Wetten, dass er die Marmelade auch den New Yorkern kredenzt, zumindest in den Palatschinken im Cafe Sabarsky. Dort stellen sich nicht nur Touristen und wehmutgeplagte Expats um Melange und Apfelstrudel an. Die New Yorker reißen sich um Austrian Food, wie die hymnischen Kritiken in der „New York Times“ beweisen. Liest er überhaupt Kritiken? „Manchmal schon.“ Vor allem gute, denn sie sind die beste PR. „Das Wichtigste ist, das ich glücklich bin, dann sind auch meine Gäste glücklich.“

Die meisten stünden zudem über der Finanz- und Wirtschaftskrise. „Wir haben 2007/08 schon einen Rückgang gehabt, aber New York ist nicht die USA.“ 9/11 sei da anders gewesen, da sei es um menschliche Schicksale gegangen. „Wir konnten alle Mitarbeiter behalten.“ Unter den 150 Mitarbeitern sind etliche Österreicher, vor allem an Schlüsselstellen. „Unsere duale Ausbildung ist exzellent, das fehlt hier.“ Er selbst hat – wie könnte es anders sein – die Hotelfachschule absolviert.

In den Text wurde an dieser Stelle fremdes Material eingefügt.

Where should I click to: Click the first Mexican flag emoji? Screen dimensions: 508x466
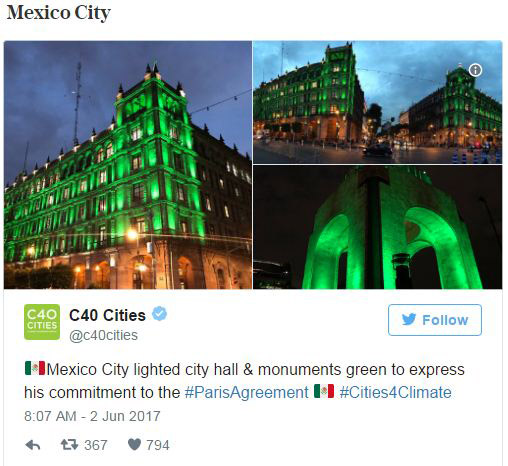[x=35, y=368]
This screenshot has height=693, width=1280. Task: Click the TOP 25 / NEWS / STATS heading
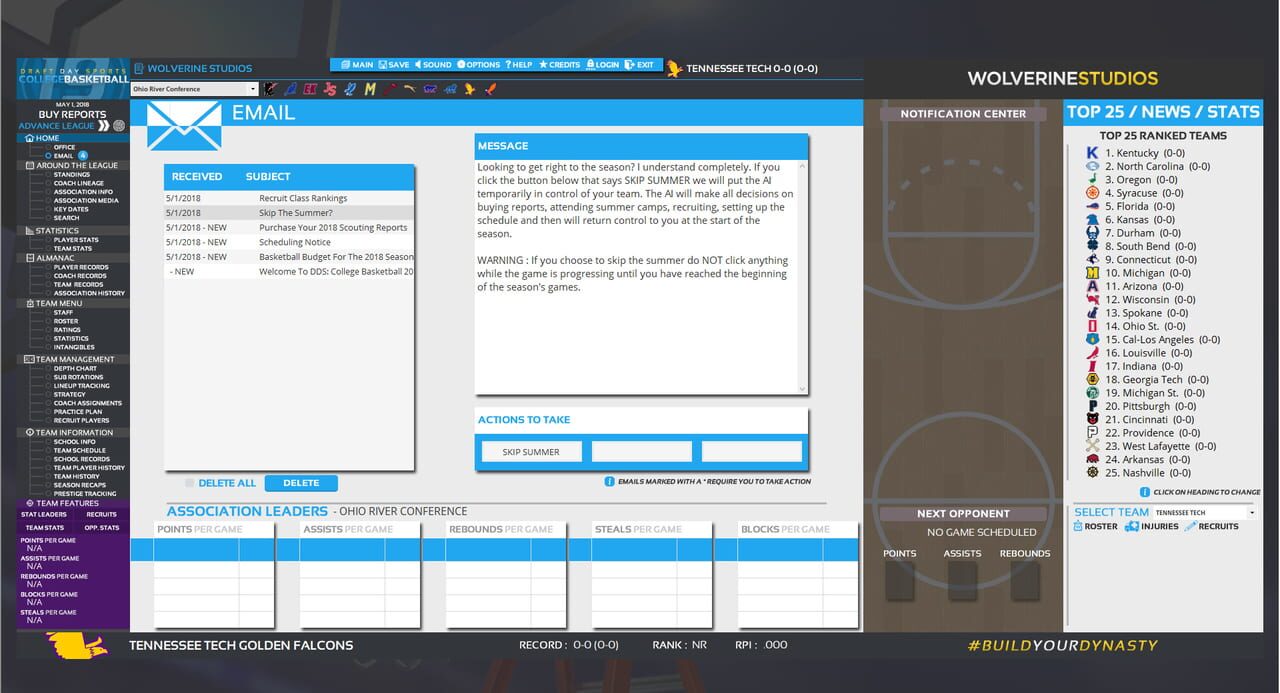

Gutenbrunner, der seit zwei Jahren auch amerikanischer Staatsbürger ist (und Österreicher bleibt) kam nach Jahren bei Werner Matt und Heinz Winkler (Tantris, München) 1988 als 26-Jähriger nach New York. Er kochte im Restaurant Windows on the World im World Trade Center, dessen einen Turm er 2001 von seiner damaligen Wohnung aus einstürzen sah. 1999 fand in dem damals abgelegenen Westvillage ein Tapezierergeschäft. Mit Hilfe des österreichischen Architekten Constantin Wickenburg wurde daraus das Wallsé.

Ein Blick ins Innere zeigt, was Gutenbrunner außer gutem Essen bewegt: Die Jugendstil-Einrichtung (Thonet und Hoffmann dominieren) wird von moderner Kunst begleitet. Ein Künstler sticht heraus: Julian Schnabels Porträt von Gutenbrunner hängt neben etlichen Albert Oehlens. Schnabel zähle ja auch zu den Stammgästen. Und was versteht Gutenbrunner selbst unter Kunst? „Kochen ist Kunst.“

ZUR PERSON

Kurt Gutenbrunner stammt aus Wallsee an der Donau. Nach der Hotelfachschule arbeitete er unter anderem im Schlosshotel Dürnstein, bei Werner Matt (Hilton) und Heinz Winkler (Tantris München). Sein erster Job in New York war im Windows on the World. Ein paar Monate vor den 9/11-Terrorattacken eröffnete er im Westvillage sein erstes Restaurant, das er nach seinem Heimatort Wallsé nannte. Es folgte das Cafe Sabarsky in Ronald Lauders Neuer Galerie. Inzwischen besteht die Gruppe aus fünf Lokalen und hat 150 Mitarbeiter.